I think this episode was vastly superior to last weeks, even though we couldn’t have it without the setup provided. And I think Krell himself wouldn’t have succeeded without an equal amount of setup. Krell is commanded by Obi-wan Kenobi to take an air base supplying the capital city as quickly as possible. There are a few possible routes, but he sends Rex and his men right up the middle in a full frontal assault. He might as well have ordered them into a sausage grinder for all the good they were doing against the Umbarran millipede tanks. But the only thing that allowed his plan to work was the fact that Rex and his team had trained under Anakin Skywalker, who had taught them to think much more creatively than if they’d been assigned to Krell from the get go.

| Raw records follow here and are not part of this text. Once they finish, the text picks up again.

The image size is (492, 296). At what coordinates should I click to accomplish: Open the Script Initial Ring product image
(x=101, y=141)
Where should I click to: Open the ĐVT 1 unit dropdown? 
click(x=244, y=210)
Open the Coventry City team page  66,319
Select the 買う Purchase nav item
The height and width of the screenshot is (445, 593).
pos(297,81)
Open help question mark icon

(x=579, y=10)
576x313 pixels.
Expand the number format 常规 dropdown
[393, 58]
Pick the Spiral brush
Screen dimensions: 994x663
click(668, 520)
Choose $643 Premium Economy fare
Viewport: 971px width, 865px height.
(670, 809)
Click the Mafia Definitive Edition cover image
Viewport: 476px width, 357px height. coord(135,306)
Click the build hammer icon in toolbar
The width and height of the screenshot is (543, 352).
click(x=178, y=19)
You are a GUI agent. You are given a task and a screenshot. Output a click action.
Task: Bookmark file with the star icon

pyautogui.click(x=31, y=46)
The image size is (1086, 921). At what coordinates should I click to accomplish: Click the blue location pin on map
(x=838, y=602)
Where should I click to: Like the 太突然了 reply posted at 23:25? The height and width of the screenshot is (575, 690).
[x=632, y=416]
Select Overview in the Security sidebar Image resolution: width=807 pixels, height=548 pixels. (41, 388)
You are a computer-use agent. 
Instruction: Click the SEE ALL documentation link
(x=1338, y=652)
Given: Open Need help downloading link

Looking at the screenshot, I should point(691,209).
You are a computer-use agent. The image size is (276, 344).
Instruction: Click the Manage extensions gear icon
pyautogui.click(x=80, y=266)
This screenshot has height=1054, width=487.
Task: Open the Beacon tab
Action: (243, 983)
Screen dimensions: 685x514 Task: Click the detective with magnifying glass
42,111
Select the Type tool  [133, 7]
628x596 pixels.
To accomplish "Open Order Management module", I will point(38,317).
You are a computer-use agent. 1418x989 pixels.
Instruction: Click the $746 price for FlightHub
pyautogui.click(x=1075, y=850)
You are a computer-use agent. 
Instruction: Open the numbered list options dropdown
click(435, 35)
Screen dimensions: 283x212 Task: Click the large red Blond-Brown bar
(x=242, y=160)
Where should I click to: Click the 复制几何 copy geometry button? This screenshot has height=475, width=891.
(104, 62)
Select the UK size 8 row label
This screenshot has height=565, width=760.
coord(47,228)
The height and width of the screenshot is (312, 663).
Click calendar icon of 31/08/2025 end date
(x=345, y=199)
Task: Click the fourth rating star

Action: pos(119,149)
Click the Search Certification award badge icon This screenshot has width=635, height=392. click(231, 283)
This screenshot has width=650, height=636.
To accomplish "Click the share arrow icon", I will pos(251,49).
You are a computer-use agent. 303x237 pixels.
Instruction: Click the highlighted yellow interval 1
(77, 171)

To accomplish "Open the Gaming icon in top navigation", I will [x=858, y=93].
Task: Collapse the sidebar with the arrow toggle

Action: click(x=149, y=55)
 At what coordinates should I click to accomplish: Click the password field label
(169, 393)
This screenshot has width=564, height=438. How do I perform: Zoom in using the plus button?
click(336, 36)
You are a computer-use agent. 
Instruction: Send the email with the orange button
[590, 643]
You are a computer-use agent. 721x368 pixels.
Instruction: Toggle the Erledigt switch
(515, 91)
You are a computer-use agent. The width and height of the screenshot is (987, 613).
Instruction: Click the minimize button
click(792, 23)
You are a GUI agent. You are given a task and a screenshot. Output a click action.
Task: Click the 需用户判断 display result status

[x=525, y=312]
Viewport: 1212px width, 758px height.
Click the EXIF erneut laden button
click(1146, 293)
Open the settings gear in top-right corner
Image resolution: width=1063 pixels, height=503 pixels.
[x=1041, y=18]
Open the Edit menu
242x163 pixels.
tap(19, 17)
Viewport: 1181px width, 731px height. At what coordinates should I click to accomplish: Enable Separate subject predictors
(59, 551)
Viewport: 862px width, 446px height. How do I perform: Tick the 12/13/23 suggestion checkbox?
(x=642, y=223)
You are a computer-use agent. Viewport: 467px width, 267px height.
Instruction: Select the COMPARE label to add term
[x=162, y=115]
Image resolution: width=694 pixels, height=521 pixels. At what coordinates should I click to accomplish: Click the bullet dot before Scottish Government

It’s very telling that Krell is assigned to this assignment at all. Where’s his army?

Oh, right. He ordered them to their deaths.

This was a very challenging episode for the clones. They’re more than happy to march into battle with a sensible plan, even it means their death. But give them a plan with no sense to it and no chance of survival? See how quickly they rebel.

It’s the challenges of the clones dealing with the fact that they have to acknowledge they were bred to die in the name of the Republic, but don’t want to do it for no reason, that makes this episode so damned compelling.

But even if this episode wasn’t so compelling, it was damn pretty to look at. Every frame of animation that takes place on Umbara is dripping with paint and brushstrokes, every moment able to be framed in a museum. The lighting schemes, the trees, the constant mist, the use of motion, it was all incredible.

I was particularly impressed with the camera moves in the first third of the episode, floating through the battle making you feel like you’re there. In fact, I found myself cringing every time we saw a clone brutally killed at the hands of the Umbarrans… And come to think of it, I did the same thing when the clones shot a wounded Umbarran, too. More than any other episode of the show (and certainly any of the movies) this might have been the most brutal installment of visual storytelling ever committed to film, save Order 66 and the death of Uncle Owen and Aunt Beru.

Dee Bradley Baker needs to be congratulated. He voiced no less than a dozen different clones in this episode and each one was unique. He’s really shining in the role and I can’t wait to see how things boil over in this arc.

But there was still fun to be had. In the last third one of the clones lets out a classic line from A New Hope (“I prefer a good fight to all this sneakin’ around”) before stealing enemy ships they have no idea how to pilot. It added a much needed bit of levity to the episode.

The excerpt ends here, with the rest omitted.